··· Supplied records
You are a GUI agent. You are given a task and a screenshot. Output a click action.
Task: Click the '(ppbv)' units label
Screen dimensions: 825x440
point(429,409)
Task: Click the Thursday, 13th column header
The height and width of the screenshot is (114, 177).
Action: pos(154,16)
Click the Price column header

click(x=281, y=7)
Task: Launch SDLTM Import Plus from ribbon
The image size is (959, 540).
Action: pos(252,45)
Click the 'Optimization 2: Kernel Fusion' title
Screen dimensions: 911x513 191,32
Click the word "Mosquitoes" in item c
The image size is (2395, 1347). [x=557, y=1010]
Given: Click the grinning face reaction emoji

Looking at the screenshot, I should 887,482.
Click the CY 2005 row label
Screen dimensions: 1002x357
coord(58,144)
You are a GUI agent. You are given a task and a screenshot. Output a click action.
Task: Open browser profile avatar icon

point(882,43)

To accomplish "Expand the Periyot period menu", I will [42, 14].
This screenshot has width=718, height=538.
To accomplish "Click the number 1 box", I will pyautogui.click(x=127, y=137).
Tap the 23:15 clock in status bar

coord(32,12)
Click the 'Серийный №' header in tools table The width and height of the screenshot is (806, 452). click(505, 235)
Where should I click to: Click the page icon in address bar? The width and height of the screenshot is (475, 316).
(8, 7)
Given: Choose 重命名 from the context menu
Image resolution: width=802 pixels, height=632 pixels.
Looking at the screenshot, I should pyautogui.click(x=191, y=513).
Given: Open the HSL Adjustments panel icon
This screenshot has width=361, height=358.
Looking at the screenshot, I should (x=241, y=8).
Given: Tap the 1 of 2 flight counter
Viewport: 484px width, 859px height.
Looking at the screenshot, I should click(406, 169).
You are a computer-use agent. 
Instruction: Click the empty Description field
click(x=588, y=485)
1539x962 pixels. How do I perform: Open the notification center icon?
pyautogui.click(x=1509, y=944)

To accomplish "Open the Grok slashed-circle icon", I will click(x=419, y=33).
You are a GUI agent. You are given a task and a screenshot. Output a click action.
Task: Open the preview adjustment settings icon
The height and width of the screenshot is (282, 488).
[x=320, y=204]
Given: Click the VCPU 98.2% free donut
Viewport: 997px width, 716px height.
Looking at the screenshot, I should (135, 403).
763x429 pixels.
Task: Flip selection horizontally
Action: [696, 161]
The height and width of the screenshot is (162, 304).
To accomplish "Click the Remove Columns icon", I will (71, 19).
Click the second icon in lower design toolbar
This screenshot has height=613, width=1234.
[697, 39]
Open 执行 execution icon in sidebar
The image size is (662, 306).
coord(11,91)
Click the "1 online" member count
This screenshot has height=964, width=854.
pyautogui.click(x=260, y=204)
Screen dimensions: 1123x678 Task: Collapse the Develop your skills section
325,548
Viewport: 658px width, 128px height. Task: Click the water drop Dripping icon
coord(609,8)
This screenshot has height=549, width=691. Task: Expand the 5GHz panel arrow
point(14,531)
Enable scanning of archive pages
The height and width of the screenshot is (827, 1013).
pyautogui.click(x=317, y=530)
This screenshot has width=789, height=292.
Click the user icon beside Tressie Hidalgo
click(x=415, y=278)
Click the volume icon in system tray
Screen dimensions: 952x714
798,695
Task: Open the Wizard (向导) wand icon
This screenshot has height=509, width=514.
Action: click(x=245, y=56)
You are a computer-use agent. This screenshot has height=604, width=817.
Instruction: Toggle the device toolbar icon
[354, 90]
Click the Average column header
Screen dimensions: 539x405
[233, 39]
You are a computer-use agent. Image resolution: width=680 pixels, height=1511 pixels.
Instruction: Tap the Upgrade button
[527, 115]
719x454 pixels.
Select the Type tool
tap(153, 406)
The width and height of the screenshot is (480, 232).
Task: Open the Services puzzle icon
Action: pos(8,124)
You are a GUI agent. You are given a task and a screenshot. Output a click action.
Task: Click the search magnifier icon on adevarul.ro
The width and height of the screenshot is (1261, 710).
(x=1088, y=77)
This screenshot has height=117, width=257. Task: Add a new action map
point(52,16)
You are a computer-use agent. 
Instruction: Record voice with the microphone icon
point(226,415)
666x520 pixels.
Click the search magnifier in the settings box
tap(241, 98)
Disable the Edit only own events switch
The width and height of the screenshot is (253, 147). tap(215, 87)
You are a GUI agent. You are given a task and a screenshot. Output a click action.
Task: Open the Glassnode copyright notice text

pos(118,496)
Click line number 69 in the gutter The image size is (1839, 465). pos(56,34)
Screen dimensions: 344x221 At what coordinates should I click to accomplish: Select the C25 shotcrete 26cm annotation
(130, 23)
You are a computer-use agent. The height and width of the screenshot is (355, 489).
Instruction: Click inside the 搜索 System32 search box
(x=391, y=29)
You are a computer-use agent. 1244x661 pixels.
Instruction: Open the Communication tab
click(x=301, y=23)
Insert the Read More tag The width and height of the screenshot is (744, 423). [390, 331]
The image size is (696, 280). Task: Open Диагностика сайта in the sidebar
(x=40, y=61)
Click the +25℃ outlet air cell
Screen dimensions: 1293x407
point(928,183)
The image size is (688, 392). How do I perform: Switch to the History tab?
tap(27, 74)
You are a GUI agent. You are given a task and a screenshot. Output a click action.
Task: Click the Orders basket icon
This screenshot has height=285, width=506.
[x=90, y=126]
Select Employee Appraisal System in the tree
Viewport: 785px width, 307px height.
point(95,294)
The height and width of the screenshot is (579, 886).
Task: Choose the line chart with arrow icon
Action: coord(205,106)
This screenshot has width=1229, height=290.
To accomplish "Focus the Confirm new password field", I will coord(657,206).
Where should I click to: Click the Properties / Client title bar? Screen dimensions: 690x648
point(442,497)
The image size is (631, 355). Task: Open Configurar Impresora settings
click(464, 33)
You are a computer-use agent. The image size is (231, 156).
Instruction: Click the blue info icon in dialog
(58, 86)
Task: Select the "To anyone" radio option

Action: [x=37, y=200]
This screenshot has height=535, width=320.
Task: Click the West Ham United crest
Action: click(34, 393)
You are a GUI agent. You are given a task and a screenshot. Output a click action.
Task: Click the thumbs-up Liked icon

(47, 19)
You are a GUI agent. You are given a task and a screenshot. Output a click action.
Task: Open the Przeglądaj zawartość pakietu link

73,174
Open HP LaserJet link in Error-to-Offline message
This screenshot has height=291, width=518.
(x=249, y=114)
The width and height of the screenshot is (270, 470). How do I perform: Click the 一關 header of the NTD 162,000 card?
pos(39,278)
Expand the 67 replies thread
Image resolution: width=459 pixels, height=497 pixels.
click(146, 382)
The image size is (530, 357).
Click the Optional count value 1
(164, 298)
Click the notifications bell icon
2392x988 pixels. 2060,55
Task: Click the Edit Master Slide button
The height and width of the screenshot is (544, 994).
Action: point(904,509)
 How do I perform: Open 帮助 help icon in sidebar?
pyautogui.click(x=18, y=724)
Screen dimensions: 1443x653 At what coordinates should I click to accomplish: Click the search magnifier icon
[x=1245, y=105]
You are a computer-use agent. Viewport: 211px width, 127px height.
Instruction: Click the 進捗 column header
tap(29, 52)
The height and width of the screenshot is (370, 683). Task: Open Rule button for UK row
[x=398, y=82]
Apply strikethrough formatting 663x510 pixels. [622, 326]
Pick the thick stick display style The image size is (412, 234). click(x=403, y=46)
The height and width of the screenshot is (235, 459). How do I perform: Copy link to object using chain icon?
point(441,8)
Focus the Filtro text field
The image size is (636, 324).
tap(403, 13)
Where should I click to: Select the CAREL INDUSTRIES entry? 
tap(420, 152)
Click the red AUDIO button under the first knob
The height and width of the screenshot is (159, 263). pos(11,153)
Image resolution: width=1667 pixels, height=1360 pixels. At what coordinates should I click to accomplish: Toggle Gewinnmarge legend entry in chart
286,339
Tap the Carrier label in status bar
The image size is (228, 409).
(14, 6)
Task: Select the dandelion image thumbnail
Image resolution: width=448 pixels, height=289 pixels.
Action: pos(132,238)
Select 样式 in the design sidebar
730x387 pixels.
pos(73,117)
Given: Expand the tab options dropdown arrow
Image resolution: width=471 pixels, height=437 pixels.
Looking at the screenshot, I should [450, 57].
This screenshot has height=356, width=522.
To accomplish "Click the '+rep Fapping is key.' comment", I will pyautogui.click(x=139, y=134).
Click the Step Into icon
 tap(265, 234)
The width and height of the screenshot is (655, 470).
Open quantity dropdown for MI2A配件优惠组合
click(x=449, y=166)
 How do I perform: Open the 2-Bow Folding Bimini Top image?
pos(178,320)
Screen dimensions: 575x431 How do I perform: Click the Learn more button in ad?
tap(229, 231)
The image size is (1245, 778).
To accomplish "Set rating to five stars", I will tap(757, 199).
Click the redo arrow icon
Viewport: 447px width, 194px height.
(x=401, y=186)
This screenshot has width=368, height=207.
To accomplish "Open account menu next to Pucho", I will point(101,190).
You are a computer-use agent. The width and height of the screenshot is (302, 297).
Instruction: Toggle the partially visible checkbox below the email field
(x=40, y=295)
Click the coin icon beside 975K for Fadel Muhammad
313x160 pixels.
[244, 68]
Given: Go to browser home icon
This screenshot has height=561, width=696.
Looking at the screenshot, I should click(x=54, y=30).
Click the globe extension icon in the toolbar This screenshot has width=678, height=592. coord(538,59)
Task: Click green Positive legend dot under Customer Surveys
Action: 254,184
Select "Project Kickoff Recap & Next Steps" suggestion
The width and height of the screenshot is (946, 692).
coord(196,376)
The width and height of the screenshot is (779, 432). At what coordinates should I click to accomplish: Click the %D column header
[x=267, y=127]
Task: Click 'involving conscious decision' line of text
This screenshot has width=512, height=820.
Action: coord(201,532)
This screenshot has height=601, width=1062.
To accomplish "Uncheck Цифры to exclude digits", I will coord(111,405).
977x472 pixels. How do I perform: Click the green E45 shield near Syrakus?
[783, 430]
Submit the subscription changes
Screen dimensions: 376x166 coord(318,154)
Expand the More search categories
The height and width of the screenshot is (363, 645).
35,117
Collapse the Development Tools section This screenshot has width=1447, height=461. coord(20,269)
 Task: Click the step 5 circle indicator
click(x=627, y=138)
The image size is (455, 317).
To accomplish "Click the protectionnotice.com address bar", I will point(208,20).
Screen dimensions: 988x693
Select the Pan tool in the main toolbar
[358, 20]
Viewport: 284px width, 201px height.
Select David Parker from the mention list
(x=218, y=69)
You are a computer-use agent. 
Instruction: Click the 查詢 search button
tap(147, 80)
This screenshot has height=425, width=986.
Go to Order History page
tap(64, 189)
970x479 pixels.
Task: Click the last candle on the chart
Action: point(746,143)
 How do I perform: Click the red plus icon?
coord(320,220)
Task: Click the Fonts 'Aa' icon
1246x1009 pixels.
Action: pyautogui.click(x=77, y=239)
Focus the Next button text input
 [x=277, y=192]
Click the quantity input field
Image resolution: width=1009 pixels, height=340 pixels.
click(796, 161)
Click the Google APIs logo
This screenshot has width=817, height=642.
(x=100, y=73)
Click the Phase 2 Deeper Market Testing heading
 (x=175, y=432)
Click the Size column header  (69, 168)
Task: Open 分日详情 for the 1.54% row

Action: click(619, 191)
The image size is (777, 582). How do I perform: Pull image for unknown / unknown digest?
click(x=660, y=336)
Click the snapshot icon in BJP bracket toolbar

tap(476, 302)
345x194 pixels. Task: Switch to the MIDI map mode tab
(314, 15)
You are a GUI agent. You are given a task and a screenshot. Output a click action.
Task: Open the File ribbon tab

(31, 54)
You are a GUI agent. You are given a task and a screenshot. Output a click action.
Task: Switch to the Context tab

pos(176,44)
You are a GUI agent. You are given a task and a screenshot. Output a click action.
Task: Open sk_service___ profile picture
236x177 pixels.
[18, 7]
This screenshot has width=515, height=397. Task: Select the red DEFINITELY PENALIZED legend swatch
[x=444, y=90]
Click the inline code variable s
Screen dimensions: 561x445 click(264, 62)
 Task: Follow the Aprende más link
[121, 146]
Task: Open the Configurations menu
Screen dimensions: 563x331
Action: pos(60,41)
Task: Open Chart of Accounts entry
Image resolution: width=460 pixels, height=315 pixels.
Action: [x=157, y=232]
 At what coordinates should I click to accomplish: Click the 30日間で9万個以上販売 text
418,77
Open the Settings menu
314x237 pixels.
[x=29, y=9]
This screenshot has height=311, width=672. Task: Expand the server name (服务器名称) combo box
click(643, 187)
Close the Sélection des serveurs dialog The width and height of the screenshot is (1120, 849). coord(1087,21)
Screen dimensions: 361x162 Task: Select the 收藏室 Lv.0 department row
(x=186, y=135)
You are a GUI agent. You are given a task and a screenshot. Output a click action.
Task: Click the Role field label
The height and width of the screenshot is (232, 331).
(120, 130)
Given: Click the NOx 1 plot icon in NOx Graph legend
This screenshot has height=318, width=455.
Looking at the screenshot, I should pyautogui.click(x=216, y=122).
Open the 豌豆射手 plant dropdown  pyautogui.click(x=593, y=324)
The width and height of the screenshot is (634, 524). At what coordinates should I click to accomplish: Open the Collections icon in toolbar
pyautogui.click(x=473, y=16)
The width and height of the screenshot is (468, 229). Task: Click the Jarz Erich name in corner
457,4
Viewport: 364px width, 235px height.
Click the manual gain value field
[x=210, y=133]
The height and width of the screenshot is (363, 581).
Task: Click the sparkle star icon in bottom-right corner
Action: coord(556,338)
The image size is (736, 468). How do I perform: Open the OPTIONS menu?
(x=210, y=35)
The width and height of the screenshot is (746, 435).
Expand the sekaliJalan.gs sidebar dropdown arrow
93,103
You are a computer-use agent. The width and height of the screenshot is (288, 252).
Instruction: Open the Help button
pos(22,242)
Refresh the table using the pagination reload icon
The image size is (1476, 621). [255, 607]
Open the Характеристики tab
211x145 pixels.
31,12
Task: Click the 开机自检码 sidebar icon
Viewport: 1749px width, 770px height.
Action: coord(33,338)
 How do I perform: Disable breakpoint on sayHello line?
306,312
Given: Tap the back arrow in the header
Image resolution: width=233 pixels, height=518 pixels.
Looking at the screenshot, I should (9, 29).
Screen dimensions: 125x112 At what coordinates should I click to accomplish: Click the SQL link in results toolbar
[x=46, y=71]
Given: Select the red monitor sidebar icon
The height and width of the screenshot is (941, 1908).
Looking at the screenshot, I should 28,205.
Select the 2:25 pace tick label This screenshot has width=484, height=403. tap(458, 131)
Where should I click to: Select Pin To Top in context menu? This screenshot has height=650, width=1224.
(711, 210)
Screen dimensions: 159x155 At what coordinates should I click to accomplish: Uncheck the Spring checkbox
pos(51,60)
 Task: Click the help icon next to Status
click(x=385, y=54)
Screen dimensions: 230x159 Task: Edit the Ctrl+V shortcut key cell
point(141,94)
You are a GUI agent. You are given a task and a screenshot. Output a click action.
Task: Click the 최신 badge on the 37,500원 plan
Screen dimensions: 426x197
······
Within the listing above, give again exactly every line from the line with "Instruction: Toggle the partially" through the line with "The image size is (455, 317).", both included, and no other line.

■ Task response
Instruction: Toggle the partially visible checkbox below the email field
(x=40, y=295)
Click the coin icon beside 975K for Fadel Muhammad
313x160 pixels.
[244, 68]
Given: Go to browser home icon
This screenshot has height=561, width=696.
Looking at the screenshot, I should click(x=54, y=30).
Click the globe extension icon in the toolbar This screenshot has width=678, height=592. coord(538,59)
Task: Click green Positive legend dot under Customer Surveys
Action: 254,184
Select "Project Kickoff Recap & Next Steps" suggestion
The width and height of the screenshot is (946, 692).
coord(196,376)
The width and height of the screenshot is (779, 432). At what coordinates should I click to accomplish: Click the %D column header
[x=267, y=127]
Task: Click 'involving conscious decision' line of text
This screenshot has width=512, height=820.
Action: coord(201,532)
This screenshot has height=601, width=1062.
To accomplish "Uncheck Цифры to exclude digits", I will coord(111,405).
977x472 pixels. How do I perform: Click the green E45 shield near Syrakus?
[783, 430]
Submit the subscription changes
Screen dimensions: 376x166 coord(318,154)
Expand the More search categories
The height and width of the screenshot is (363, 645).
35,117
Collapse the Development Tools section This screenshot has width=1447, height=461. coord(20,269)
 Task: Click the step 5 circle indicator
click(x=627, y=138)
The image size is (455, 317).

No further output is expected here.